Wednesday, December 21, 2011

Bullion CFDs and Forex CFDs: The Connection

If you are an Australian and in any way connected with the financial markets you cannot afford to ignore gold. And if you are a forex trader, bullion CFDs provide you an excellent hedging opportunity.
Australia is one of the biggest producers and exporters of gold and its financial markets are greatly affected by the price of gold. For many years now, the currency pair AUD/USD has been moving in tandem with the price of gold, which is also the underlying reference asset for bullion (gold) CFDs.
CFDs refer to contract for difference that allows investors to take advantage of fluctuations in price without actually owning an asset. As such, when you create positions in bullion CFDs, you do not actually own physical gold or silver but only the right to make a profit or loss when the price gold or silver moves favourably. As an investor you must know certain basic aspects that relate to the positions you take in bullion CFDs.

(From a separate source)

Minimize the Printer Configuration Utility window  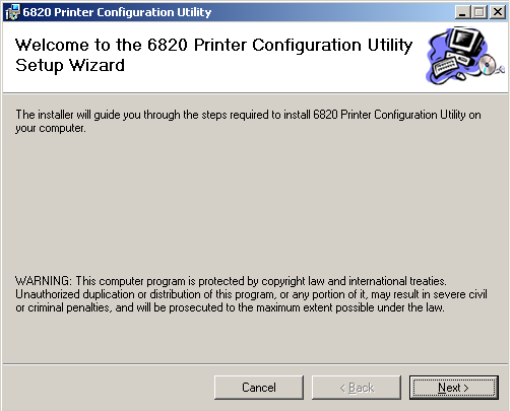(x=462, y=12)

Gold and silver bullion CFDs have a strong connection with Forex CFDs because the trading position you take reflects your view on the price of the metal in relation to currency value. While most CFDs are related to the underlying reference instrument or asset, gold CFD mean that you are taking a view on the price of gold as well as the currency it deals against. If you create a long position in gold you are expecting the price of gold to go up. It automatically means that you are short on the US dollar. Similarly, short positions in gold CFDs mean that you are going long on USD.